Phänomen könnte Wetter trüben
„Richtige Saharastaub-Wolke“ im Anmarsch – Vorsicht beim Autowaschen
Es wird ungewöhnlich warm am Freitag in NRW. Aber ein Phänomen könnte den schönen Tag trüben: Saharastaub. Wer plant, sein Auto zu waschen, sollte vorsichtig sein.
Hamm - Da ist er wieder, der Frühling. Passend zum kalendarischen Beginn der neuen Jahreszeit kletterten die Temperaturen am Donnerstag, 20. März, tagsüber schon deutlich in die Höhe.

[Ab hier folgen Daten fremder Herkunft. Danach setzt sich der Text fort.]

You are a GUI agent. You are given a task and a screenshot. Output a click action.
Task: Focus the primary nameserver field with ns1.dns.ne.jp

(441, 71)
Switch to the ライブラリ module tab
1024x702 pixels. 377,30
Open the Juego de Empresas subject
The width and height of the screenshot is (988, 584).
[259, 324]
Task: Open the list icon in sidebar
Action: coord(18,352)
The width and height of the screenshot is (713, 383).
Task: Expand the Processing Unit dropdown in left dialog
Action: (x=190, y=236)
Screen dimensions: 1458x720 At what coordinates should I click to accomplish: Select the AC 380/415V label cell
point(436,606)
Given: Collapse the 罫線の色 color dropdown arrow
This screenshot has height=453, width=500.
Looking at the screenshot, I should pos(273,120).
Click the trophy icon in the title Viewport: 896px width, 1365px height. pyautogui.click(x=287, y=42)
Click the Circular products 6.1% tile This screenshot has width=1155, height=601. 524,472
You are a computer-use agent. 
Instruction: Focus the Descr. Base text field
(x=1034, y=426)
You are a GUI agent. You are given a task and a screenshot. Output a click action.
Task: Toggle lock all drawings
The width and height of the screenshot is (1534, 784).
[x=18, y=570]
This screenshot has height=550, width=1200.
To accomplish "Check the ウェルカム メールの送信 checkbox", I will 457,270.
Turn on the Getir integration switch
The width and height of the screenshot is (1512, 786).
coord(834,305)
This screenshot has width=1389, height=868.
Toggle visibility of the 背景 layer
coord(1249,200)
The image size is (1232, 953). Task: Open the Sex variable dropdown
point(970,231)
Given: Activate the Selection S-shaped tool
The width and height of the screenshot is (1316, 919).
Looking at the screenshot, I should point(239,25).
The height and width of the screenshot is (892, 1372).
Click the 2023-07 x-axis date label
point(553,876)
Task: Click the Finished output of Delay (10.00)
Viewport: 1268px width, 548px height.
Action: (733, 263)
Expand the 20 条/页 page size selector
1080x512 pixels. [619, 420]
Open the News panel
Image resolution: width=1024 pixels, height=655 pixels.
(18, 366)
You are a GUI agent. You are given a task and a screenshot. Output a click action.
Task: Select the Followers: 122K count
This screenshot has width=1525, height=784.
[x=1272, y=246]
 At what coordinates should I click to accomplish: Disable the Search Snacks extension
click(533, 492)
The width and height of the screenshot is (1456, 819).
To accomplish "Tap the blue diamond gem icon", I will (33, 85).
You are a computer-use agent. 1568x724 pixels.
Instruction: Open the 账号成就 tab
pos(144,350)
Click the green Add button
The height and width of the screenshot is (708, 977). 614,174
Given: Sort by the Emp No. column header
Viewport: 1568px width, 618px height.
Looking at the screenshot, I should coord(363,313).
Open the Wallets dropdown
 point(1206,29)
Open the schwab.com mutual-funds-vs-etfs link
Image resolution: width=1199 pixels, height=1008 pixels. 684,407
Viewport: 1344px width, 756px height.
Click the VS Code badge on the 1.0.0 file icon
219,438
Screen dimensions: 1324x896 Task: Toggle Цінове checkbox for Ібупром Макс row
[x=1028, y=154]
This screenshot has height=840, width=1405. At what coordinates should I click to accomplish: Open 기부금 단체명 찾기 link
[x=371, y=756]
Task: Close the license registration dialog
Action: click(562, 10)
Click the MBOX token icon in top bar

Und es soll noch wärmer werden. Am Freitag wird es laut dem Deutschen Wetterdienst (DWD) „ungewöhnlich warm“ in NRW – inklusive Sonne satt. Doch eine „richtige Saharastaub-Wolke“ ist nach Angaben von Dominik Jung im Anmarsch. Diplom-Meteorologe von wetter.net erklärt die möglichen Auswirkungen auf das Wetter.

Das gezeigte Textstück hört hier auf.